= U. B. Wanninayake =

Ceylonese politician (1905–1973)

Ukku Banda Wanninayake (23 November 1905 – 21 August 1973) was a Ceylonese politician. He served as Minister of Finance from 1965 to 1970.

Ukku Banda Wanninayake was born in Kurunegala on 23 November 1905 and was educated at S. Thomas' College, Mount Lavinia. He became a teacher and served as the principal of Maliyadeva College, Kurunegala from 1930 until 1947.

Wanninayake was elected to the 2nd State Council of Ceylon in 1943 at the by-election for the seat of Puttalam, following the death of the sitting member, John Herbert Ilangantileke. At the 1st parliamentary elections in 1947 he contested the seat of Nikaweratiya, representing the United National Party, losing to Kavisena Herath, who ran as an independent, by 582 votes.

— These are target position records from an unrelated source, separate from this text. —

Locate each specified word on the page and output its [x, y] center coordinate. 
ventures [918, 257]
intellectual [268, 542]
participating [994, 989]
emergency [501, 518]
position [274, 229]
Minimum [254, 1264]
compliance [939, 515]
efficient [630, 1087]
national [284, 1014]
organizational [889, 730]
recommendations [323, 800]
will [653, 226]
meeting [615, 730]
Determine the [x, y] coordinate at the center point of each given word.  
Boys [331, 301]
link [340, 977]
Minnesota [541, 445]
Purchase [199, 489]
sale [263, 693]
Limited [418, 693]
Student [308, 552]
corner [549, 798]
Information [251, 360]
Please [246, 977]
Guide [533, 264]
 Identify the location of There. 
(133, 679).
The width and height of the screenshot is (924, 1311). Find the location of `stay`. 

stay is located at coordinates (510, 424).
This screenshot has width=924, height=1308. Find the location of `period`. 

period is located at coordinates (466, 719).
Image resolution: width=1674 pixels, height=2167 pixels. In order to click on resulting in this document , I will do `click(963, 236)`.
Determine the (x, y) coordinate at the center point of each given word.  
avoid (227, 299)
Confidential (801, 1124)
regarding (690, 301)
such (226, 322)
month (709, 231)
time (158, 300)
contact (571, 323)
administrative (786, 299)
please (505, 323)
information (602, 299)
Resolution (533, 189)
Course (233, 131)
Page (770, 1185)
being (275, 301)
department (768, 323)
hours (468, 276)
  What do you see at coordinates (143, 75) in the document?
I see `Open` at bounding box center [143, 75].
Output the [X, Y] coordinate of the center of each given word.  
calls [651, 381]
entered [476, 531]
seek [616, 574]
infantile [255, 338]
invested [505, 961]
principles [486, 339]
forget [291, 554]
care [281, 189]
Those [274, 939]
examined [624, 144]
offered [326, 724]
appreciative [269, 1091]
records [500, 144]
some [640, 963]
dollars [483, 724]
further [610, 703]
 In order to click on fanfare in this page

In 1955 Wanninayake was elected as a member of the Senate of Ceylon and served as parliamentary secretary to the Minister of Finance from 1954 to 1956.

At the 4th parliamentary election held on 19 March 1960, he contested the newly created seat of Yapahuwa Electoral District, representing the Sri Lanka Freedom Party. Wanninayake received 6,961 votes and the United National Party candidate, R. B. Tennekoon, received 8,536 votes. At the subsequent the parliamentary election, held on 20 July 1960, he was successful in defeating R. B. Tennekoon, by a margin of only 612 votes (9,420 votes to 8,808 votes).

He retained the seat at the 6th parliamentary election, held on 22 March 1965, defeating the United National Party candidate, Tissa R. Balalla, 13,079 votes to 11,882 votes. He served as the Minister of Finance between 27 March 1965 and 25 March 1970 in the Third Dudley Senanayake cabinet.

He died in Colombo on 21 August 1973.